2. このファイルに次の内容を貼り付けます。

   name: ORIGIN_NAME
   originAddress: "S3_BUCKET_NAME.s3.S3_REGION.amazonaws.com/OBJECT_PATH"
   protocol: HTTPS
   awsV4Authentication:
     accessKeyId: "ACCESS_KEY_NAME"
     secretAccessKeyVersion: "projects/PROJECT_NUMBER/secrets/ACCESS_KEY_ID/versions/SECRET_ACCESS_KEY_VERSION"
     originRegion: "S3_REGION"
   

   以下を置き換えます。

   • ORIGIN_NAME: この送信元に設定した名前
   • S3_BUCKET_NAME: S3 バケットの名前
   • S3_REGION: S3 バケットが配置されているリージョン
   • OBJECT_PATH: オブジェクトへのパス
   • ACCESS_KEY_NAME: AWS Secrets Manager 内のアクセスキーの名前
   • ACCESS_KEY_ID: Secret Manager のアクセスキーの ID
   • SECRET_ACCESS_KEY_VERSION: 使用するシークレット アクセスキーのバージョン

3. 送信元へのリクエストに対するホストとパスの書き換えを構成します。
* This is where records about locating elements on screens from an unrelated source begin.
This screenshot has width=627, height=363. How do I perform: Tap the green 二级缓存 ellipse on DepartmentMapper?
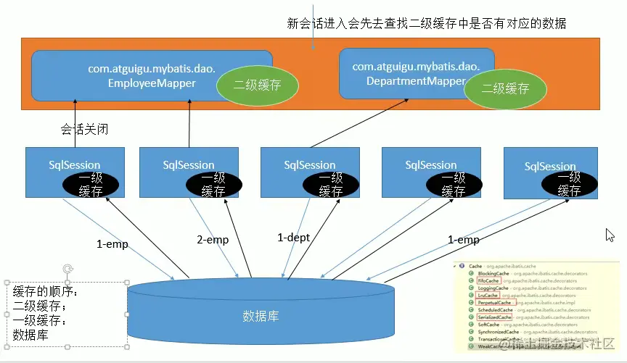pos(506,88)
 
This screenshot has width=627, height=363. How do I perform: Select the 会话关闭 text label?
pos(84,130)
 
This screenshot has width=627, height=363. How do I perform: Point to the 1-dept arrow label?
pos(295,237)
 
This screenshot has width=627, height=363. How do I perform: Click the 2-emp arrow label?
pos(213,240)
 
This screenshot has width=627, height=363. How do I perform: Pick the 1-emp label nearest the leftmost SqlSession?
pos(112,244)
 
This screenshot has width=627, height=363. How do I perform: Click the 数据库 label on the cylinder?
pos(261,317)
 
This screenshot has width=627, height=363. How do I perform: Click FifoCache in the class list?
pos(488,280)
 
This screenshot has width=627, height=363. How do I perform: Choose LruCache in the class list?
pos(488,295)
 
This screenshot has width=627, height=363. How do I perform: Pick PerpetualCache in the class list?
pos(496,302)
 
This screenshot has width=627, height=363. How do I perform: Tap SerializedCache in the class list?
pos(495,317)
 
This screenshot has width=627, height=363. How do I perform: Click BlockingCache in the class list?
pos(493,273)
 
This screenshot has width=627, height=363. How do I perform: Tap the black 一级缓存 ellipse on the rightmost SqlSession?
pos(569,184)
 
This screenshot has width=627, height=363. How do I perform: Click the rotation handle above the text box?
pos(67,269)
たとえば、パス接頭辞が /vod/ のすべてのリクエストをマッピングするには、EdgeCacheService の YAML ファイルにリストされている originAddress に対応する hostRewrite を構成します。次のコードサンプルは、hostRewrite の使用方法を示しています。

   name: SERVICE_NAME
   routeRules:
     - priority: 1
     - description: ROUTE_DESCRIPTION
       origin: ORIGIN_NAME
       matchRules:
       - prefixMatch: "/vod/"
       routeAction:
         urlRewrite:
           hostRewrite: "S3_BUCKET_NAME.s3.S3_REGION.amazonaws.com"
           pathPrefixRewrite: "/"
         cdnPolicy:
           cacheMode: CACHE_ALL_STATIC
           defaultTtl: 3600s
   

   SERVICE_NAME は、EdgeCacheService の名前で置き換えます。

   詳しくは、サードパーティのストレージ バックエンドの使用をご覧ください。

4. 構成を作成または更新するには、作成した YAML ファイルをインポートします。

   gcloud edge-cache origins import ORIGIN_NAME --source=FILENAME.yaml
   

外部バケットに対して認証を行うように Media CDN を構成すると、ヘッダーに対するすべてのリクエストに対して HTTP 認証ヘッダーが生成されます。すべてのクエリ パラメータが署名の計算と送信元へのリクエストから削除されます。

送信元からレスポンスにヘッダーが追加される場合があります。クライアントに配信される前にレスポンス ヘッダーを削除するには、カスタム ヘッダーの設定をご覧ください。送信元の構成の詳細については、送信元の接続とシールドをご覧ください。